> Selected passage
========================================
Tom Brady Returns to Football at the Fanatics Flag Football Classic
The inaugural Fanatics Flag Football Classic brings three star-studded teams to BMO Stadium in Los Angeles on March 21, featuring Tom Brady, Jalen Hurts, Joe Burrow, and the reigning IFAF World Champion U.S. Men's National Team in a primetime showcase on FOX.
At a Glance
- Three 12-player teams will compete in a round-robin tournament at BMO Stadium on March 21, airing live on FOX, FOX One, and Tubi from 4:00 to 8:30 p.m. ET
- The event was relocated from Riyadh, Saudi Arabia to Los Angeles after U.S. military operations expanded across the Middle East, landing it at the same venue that will host flag football at the 2028 Olympics
- The Classic features a 24-player draft pool of current and former NFL stars alongside the U.S. Men's National Team, with Pro Football Hall of Famers Drew Brees and Larry Fitzgerald serving as commissioners
Tom Brady will step onto a football field competitively for the first time since his 2023 retirement on March 21, when the inaugural Fanatics Flag Football Classic kicks off at BMO Stadium in Los Angeles. The event, a joint production of Fanatics Studios, Brady, and FOX Sports, brings together three 12-player squads for a round-robin tournament played under modified Olympic-style rules: five-on-five on a 50-by-25-yard field with two 15-minute halves and a running clock. Brady and Philadelphia Eagles quarterback Jalen Hurts co-captain Founders FFC, coached by Denver Broncos head coach Sean Payton, while Washington Commanders quarterback Jayden Daniels and Cincinnati Bengals quarterback Joe Burrow lead Wildcats FFC under San Francisco 49ers head coach Kyle Shanahan. The third team is the reigning IFAF Flag Football World Champion U.S. Men's National Team, captained by Darrell "Housh" Doucette and Aamir Brown and coached by Jorge Cascudo.
========================================
> Stored data
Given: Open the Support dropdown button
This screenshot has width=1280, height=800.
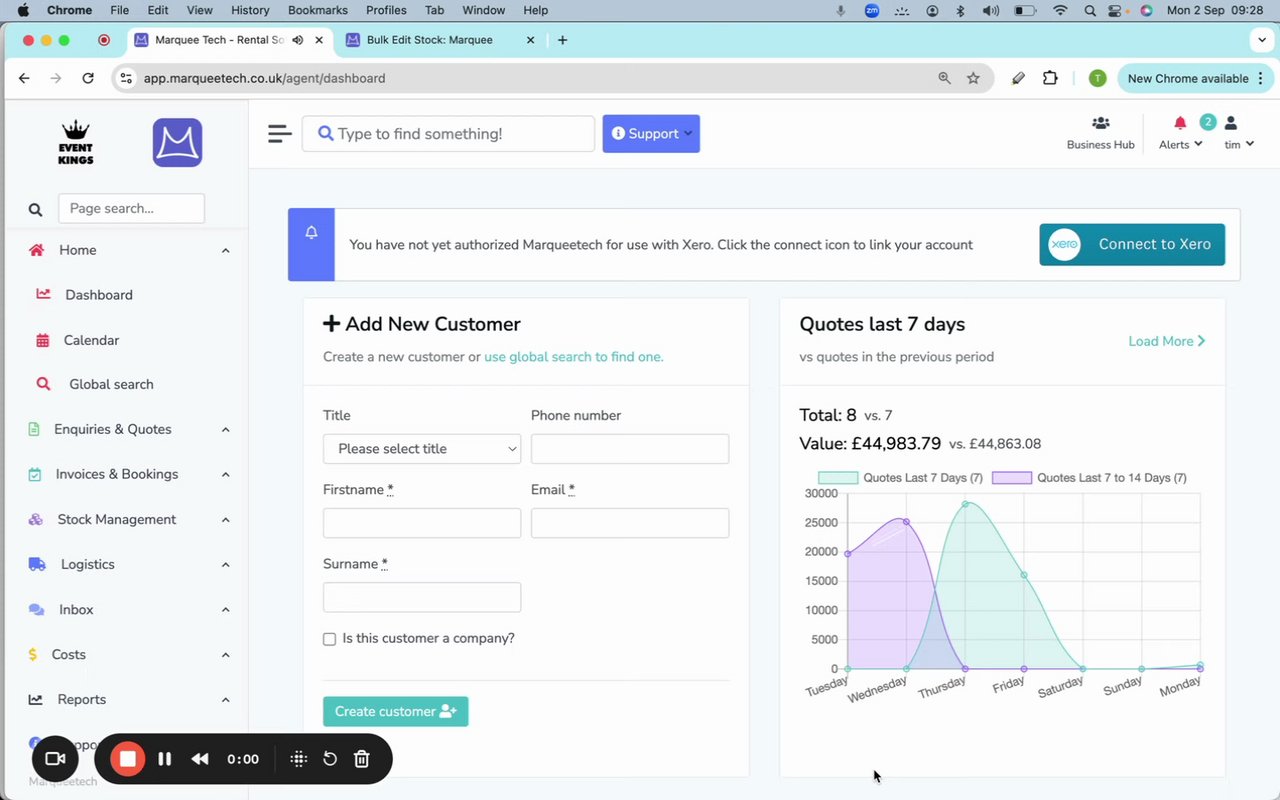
========================================
Continue the article on the Fanatics Flag Football Classic, picking up right after its last sentence. The data shown here has nothing to do with the Tom Brady flag football article.

The Roster
The player pool reads like a Pro Bowl roster layered with crossover star power. Saquon Barkley, Davante Adams, DeVonta Smith, Myles Garrett, Derwin James Jr., and Alvin Kamara headline a 24-player draft pool that Brady and Hurts will split with Daniels and Burrow on March 18, three days before competition. Former stars Rob Gronkowski and Odell Beckham Jr. are coming out of retirement for the event, while Pro Football Hall of Fame Class of 2026 inductees Drew Brees and Larry Fitzgerald will serve as commissioners. Kevin Hart hosts the broadcast, comedian Druski joins the commentary team, and athletes including IShowSpeed, Logan Paul, and Terence "Bud" Crawford round out the rosters.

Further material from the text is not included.